102話「……番長、やります」
「あ、警戒しないでねっ!僕らは君達の敵じゃないよ」
俺の警戒を察したのか、理事長が慌ててそんなことを言ってきた。
だが、それでも警戒は解かない。ニアとウルもわずかに緊張しているようだ。
「理事長。急にそんな話をすれば警戒するのも当然かと」
「たしかにそうだね。説明を省いちゃうのは僕の悪い癖だな……」
「正しくは、『重要な説明を省いちゃう』ですね。不要な説明は長いです」
「辛辣!」
校長先生はそう言いながら、いつの間にか用意されているペットボトルのメロンソーダを自分のグラスに注いでいる。
どこから取り出したんだこの人。
「それでは、不要な説明の長い理事長に代わってここからは私が説明しましょう」
校長先生はそう言いながらメロンソーダを飲み終えると、隣に座っている理事長に空のグラスを渡して姿勢を整えた。

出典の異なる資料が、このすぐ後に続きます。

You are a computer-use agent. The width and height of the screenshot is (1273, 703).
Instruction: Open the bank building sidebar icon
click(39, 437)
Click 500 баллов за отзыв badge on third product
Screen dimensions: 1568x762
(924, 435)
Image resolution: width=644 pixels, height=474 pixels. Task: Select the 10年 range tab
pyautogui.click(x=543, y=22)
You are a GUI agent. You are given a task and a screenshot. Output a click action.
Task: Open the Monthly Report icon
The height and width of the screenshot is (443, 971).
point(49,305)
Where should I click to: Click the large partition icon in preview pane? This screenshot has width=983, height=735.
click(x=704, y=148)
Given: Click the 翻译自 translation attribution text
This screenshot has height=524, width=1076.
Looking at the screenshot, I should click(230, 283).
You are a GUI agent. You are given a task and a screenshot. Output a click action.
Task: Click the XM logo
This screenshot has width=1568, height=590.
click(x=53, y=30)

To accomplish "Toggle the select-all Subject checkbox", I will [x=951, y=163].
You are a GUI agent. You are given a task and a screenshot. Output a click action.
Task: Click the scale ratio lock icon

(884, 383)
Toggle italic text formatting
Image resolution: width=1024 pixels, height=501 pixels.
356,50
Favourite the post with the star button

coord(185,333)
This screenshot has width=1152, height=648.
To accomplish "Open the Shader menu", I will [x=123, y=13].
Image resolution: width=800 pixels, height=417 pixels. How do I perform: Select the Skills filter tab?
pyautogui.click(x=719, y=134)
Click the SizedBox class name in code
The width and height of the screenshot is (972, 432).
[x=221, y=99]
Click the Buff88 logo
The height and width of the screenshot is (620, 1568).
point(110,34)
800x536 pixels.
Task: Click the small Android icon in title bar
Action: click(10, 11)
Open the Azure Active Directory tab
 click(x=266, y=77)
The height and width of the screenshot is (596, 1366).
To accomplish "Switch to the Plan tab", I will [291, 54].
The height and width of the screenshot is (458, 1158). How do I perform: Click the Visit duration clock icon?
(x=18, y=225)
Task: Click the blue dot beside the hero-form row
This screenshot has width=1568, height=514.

おかわりを注いでこいという意味なのだろう。そして飲むの早いな。
「まずは、そうですね……結城くんはこの学校がおかしいと感じたことはありませんか?」
「おかしいと感じる、ですか?」
「たとえば、結城くんと同じ学年には異能者である葛西くんや月野さん姉妹、陰陽術師である水上さんもいます。中等部には精霊術師である潤奈さんとアウルさんもいらっしゃいますね。ひとまず、結城くんが把握している異能者と術師はこんなところでしょうか?」
「!!」
俺とソージだけじゃなく、水上さん達や雫さん達のことまで完全に把握しているのか。
「そんな特別な力を持った人達が偶然集まるなんておかしいと思いませんか?むしろ、意図的に集められたと考えるのが自然です」
「確かに、そう思います」
言われてみれば明らかにおかしい。これが偶然だとしたら異常だ。
漫画やアニメの見過ぎで能力者同士は引かれ合うものだと勝手に思い込んでいた。
「少し話は変わりますが、結城くんはこの学校の名前を知っていますか?」
「もちろん知ってますよ。学校の名前くらい……」
……ん?毎日登校時に校門に刻まれた学校名を見てるのに、校内にある備品や掲示物でも何度も目にしているはずなのに、全然思い出せない。最初の文字すら出てこない。
「生徒手帳を見ても大丈夫ですよ」
「すみません、失礼します」
生徒手帳の表紙にはこの学校の名前が大きく記載されている……はずなのだが、見つけられない。なんだこれ?奇妙な感覚だ。
「これが僕の能力なんだよ。中々凄いでしょ」
俺が驚いていると、コーラを注ぎ終えた理事長がそう言いながら戻ってきた。
聞くと、理事長には『意識の方向を変える』という能力があるらしく、この学校に通う生徒を守るために常に能力を発動しているらしい。
「この能力を使って、特別な力を宿した子達はこの学校に通いたくなるように意識を向けて、それらの力を悪用しようとする人達はその子達から意識が逸れるようにしているんだよ」
「それは、凄い能力ですね」
どれぐらいの範囲に効果があるのかはわからないが、少なくともこの学校の周辺程度の広さではないだろう。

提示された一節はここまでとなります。